The plague of Amwas was likely a bubonic plague epidemic, though the sources do not elaborate on specific symptoms of the disease. It was the second recorded plague of the Islamic era, which began in the 620s, and the first to directly afflict the Muslims. It was likely a reemergence of the Plague of Justinian, which originated in Pelusium (near modern Suez) in 541 and spread west to Alexandria and east to Palestine before reaching the Byzantine capital Constantinople in 541–542 and afflicting the rest of Europe and the Sasanian Empire, as noted by the Byzantine historian Procopius (d. c. 570). The Plague of Justinian recurred in at least nine to twelve cycles throughout the mid-6th century and the 7th century.

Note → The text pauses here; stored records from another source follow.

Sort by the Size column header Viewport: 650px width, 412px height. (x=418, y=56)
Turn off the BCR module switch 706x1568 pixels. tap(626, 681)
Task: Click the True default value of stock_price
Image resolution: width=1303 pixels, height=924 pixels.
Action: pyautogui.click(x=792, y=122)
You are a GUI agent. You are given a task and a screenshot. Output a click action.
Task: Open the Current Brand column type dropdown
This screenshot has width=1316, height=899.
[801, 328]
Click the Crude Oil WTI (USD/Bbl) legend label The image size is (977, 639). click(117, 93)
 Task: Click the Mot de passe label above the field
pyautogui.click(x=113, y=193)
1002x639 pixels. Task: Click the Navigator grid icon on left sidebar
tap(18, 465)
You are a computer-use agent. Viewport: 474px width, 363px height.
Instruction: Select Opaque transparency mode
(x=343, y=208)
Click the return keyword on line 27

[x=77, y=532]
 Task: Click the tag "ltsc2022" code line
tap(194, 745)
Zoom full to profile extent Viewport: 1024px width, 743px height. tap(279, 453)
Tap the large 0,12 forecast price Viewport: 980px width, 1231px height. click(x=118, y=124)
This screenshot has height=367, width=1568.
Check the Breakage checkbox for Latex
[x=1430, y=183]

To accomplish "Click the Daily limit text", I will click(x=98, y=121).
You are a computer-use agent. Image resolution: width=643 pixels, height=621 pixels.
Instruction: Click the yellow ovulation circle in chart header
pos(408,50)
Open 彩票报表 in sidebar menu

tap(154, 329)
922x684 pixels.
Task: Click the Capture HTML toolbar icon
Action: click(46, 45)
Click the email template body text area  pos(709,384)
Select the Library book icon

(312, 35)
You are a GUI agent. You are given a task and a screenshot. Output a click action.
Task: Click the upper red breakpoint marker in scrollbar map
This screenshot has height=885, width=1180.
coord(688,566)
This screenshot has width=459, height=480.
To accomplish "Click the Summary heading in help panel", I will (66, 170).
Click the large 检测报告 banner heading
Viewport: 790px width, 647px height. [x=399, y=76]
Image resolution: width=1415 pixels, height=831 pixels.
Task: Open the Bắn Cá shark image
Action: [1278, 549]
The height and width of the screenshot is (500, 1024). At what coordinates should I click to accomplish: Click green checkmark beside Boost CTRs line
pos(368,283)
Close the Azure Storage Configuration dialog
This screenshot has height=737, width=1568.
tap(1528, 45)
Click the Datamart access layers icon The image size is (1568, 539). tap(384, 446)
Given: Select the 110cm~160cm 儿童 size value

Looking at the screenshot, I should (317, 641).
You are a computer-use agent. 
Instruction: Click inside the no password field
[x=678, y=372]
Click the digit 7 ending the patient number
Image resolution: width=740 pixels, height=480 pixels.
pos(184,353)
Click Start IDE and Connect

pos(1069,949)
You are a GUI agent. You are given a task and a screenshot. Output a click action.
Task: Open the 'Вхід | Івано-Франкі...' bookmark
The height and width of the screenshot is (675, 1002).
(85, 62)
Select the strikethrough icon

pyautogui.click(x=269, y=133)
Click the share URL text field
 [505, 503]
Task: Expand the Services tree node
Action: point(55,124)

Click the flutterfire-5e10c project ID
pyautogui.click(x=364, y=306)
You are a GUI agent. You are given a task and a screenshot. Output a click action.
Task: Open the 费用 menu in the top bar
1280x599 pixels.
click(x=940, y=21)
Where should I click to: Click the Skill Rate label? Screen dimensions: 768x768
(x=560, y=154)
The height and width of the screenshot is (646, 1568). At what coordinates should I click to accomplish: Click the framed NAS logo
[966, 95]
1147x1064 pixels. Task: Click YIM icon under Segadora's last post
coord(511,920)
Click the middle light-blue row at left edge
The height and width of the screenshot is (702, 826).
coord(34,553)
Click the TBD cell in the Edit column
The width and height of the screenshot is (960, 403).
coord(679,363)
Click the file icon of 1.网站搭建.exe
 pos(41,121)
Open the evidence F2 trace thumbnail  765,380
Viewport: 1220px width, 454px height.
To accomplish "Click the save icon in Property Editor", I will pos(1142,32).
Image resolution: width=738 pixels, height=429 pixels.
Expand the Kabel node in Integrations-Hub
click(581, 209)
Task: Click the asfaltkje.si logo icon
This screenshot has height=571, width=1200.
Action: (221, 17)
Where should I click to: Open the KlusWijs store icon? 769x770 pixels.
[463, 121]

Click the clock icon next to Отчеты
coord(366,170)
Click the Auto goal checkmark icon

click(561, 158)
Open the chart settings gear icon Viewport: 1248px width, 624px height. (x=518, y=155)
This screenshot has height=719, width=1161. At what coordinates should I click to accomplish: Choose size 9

The first caliph (head of the Muslim community), Abu Bakr, dispatched four armies from Medina, led respectively by Amr ibn al-As, Yazid ibn Abi Sufyan, Shurahbil ibn Hasana and Abu Ubayda ibn al-Jarrah to conquer Byzantine Syria (Abu Ubayda may not have been dispatched until after the accession of Abu Bakr's successor, Umar, in mid-634.)

Amwas, the Arabic name for Emmaus Nicopolis, had been a fortified Roman army camp in the first century, which grew into a small city by the early third. It was captured by the Muslims from the Byzantines following the Battle of Ajnadayn in 634 or the Battle of the Yarmuk in 636. At the onset of the plague, the site served as the principal camp of the Arab Muslim troops in Syria where spoils were divided and soldiers paid.

==Chronology==
The plague of Amwas occurred in the Islamic calendar years of 17 AH/638 AD and/or 18 AH/639 AD. According to the 8th-century historian Sayf ibn Umar, it struck in Muharram–Safar 17 AH/January–February 638, then dissipated before returning once more and inflicting numerous deaths "to the advantage of the enemy [the Byzantines]." Al-Suyuti (d. 1505) holds the plague had reemerged not long after its initial outbreak, which the historian M. W. Dols suggests "accounts for the two dates [638 and 639]".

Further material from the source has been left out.